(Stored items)
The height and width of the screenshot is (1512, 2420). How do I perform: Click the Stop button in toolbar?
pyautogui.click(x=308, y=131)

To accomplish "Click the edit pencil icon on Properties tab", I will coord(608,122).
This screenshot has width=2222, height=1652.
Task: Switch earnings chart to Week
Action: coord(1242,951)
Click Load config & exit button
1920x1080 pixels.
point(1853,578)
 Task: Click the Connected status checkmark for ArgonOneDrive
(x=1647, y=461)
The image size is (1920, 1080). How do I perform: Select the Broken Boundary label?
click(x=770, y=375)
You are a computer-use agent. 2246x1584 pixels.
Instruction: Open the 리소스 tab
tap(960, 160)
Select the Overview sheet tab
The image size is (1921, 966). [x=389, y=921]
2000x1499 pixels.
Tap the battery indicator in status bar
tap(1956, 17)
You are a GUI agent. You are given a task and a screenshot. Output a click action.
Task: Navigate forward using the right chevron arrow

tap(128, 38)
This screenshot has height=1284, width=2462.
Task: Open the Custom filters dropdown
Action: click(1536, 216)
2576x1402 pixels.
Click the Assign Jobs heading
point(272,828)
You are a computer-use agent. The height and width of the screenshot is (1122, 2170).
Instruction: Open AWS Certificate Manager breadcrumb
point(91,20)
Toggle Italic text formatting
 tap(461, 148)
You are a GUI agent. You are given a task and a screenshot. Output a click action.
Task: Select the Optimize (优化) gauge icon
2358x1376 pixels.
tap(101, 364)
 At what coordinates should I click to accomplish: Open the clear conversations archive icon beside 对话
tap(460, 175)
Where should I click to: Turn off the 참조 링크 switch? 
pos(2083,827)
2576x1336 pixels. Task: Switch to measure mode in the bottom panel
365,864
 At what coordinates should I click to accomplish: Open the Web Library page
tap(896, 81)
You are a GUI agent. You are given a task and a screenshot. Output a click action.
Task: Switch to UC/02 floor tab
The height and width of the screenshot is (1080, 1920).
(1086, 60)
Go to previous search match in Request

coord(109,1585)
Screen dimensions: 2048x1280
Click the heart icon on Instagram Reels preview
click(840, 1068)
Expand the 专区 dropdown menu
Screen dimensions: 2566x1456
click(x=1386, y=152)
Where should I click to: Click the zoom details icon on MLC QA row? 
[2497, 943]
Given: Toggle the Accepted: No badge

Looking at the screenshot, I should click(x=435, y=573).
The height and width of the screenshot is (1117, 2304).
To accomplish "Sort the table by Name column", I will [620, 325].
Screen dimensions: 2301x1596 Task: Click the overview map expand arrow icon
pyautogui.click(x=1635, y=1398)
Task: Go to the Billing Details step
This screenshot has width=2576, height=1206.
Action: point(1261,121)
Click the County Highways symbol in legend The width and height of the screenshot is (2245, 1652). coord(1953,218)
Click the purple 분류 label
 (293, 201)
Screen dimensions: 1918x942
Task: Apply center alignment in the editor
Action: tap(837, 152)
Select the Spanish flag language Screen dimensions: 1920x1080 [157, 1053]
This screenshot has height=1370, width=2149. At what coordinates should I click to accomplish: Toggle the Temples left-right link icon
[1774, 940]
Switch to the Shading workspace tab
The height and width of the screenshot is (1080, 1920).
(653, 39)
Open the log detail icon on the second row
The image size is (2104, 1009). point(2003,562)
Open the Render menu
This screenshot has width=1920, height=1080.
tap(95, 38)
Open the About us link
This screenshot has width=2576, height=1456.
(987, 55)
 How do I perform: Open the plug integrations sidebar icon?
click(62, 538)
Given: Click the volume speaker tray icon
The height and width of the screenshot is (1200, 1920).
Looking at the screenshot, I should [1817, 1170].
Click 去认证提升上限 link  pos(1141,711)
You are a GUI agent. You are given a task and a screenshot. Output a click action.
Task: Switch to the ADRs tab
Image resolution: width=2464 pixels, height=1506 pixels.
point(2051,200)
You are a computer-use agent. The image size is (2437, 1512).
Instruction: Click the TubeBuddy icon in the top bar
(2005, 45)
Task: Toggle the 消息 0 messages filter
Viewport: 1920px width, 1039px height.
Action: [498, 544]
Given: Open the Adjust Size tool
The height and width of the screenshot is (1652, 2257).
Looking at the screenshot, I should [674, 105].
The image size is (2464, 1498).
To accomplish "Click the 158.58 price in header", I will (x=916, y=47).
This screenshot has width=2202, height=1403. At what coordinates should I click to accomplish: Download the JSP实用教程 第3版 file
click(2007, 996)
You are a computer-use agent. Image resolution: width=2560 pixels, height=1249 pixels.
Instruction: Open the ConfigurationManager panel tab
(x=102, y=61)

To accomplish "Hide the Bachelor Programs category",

**Work request:** From the first line to the last, return the data exactly as written.

**Solution to this exercise:**
The height and width of the screenshot is (1512, 2420). How do I perform: Click the Stop button in toolbar?
pyautogui.click(x=308, y=131)

To accomplish "Click the edit pencil icon on Properties tab", I will coord(608,122).
This screenshot has width=2222, height=1652.
Task: Switch earnings chart to Week
Action: coord(1242,951)
Click Load config & exit button
1920x1080 pixels.
point(1853,578)
 Task: Click the Connected status checkmark for ArgonOneDrive
(x=1647, y=461)
The image size is (1920, 1080). How do I perform: Select the Broken Boundary label?
click(x=770, y=375)
You are a computer-use agent. 2246x1584 pixels.
Instruction: Open the 리소스 tab
tap(960, 160)
Select the Overview sheet tab
The image size is (1921, 966). [x=389, y=921]
2000x1499 pixels.
Tap the battery indicator in status bar
tap(1956, 17)
You are a GUI agent. You are given a task and a screenshot. Output a click action.
Task: Navigate forward using the right chevron arrow

tap(128, 38)
This screenshot has height=1284, width=2462.
Task: Open the Custom filters dropdown
Action: click(1536, 216)
2576x1402 pixels.
Click the Assign Jobs heading
point(272,828)
You are a computer-use agent. The height and width of the screenshot is (1122, 2170).
Instruction: Open AWS Certificate Manager breadcrumb
point(91,20)
Toggle Italic text formatting
 tap(461, 148)
You are a GUI agent. You are given a task and a screenshot. Output a click action.
Task: Select the Optimize (优化) gauge icon
2358x1376 pixels.
tap(101, 364)
 At what coordinates should I click to accomplish: Open the clear conversations archive icon beside 对话
tap(460, 175)
Where should I click to: Turn off the 참조 링크 switch? 
pos(2083,827)
2576x1336 pixels. Task: Switch to measure mode in the bottom panel
365,864
 At what coordinates should I click to accomplish: Open the Web Library page
tap(896, 81)
You are a GUI agent. You are given a task and a screenshot. Output a click action.
Task: Switch to UC/02 floor tab
The height and width of the screenshot is (1080, 1920).
(1086, 60)
Go to previous search match in Request

coord(109,1585)
Screen dimensions: 2048x1280
Click the heart icon on Instagram Reels preview
click(840, 1068)
Expand the 专区 dropdown menu
Screen dimensions: 2566x1456
click(x=1386, y=152)
Where should I click to: Click the zoom details icon on MLC QA row? 
[2497, 943]
Given: Toggle the Accepted: No badge

Looking at the screenshot, I should click(x=435, y=573).
The height and width of the screenshot is (1117, 2304).
To accomplish "Sort the table by Name column", I will [620, 325].
Screen dimensions: 2301x1596 Task: Click the overview map expand arrow icon
pyautogui.click(x=1635, y=1398)
Task: Go to the Billing Details step
This screenshot has width=2576, height=1206.
Action: point(1261,121)
Click the County Highways symbol in legend The width and height of the screenshot is (2245, 1652). coord(1953,218)
Click the purple 분류 label
 (293, 201)
Screen dimensions: 1918x942
Task: Apply center alignment in the editor
Action: tap(837, 152)
Select the Spanish flag language Screen dimensions: 1920x1080 [157, 1053]
This screenshot has height=1370, width=2149. At what coordinates should I click to accomplish: Toggle the Temples left-right link icon
[1774, 940]
Switch to the Shading workspace tab
The height and width of the screenshot is (1080, 1920).
(653, 39)
Open the log detail icon on the second row
The image size is (2104, 1009). point(2003,562)
Open the Render menu
This screenshot has width=1920, height=1080.
tap(95, 38)
Open the About us link
This screenshot has width=2576, height=1456.
(987, 55)
 How do I perform: Open the plug integrations sidebar icon?
click(62, 538)
Given: Click the volume speaker tray icon
The height and width of the screenshot is (1200, 1920).
Looking at the screenshot, I should [1817, 1170].
Click 去认证提升上限 link  pos(1141,711)
You are a GUI agent. You are given a task and a screenshot. Output a click action.
Task: Switch to the ADRs tab
Image resolution: width=2464 pixels, height=1506 pixels.
point(2051,200)
You are a computer-use agent. The image size is (2437, 1512).
Instruction: Click the TubeBuddy icon in the top bar
(2005, 45)
Task: Toggle the 消息 0 messages filter
Viewport: 1920px width, 1039px height.
Action: [498, 544]
Given: Open the Adjust Size tool
The height and width of the screenshot is (1652, 2257).
Looking at the screenshot, I should [674, 105].
The image size is (2464, 1498).
To accomplish "Click the 158.58 price in header", I will (x=916, y=47).
This screenshot has width=2202, height=1403. At what coordinates should I click to accomplish: Download the JSP实用教程 第3版 file
click(2007, 996)
You are a computer-use agent. Image resolution: width=2560 pixels, height=1249 pixels.
Instruction: Open the ConfigurationManager panel tab
(x=102, y=61)

To accomplish "Hide the Bachelor Programs category",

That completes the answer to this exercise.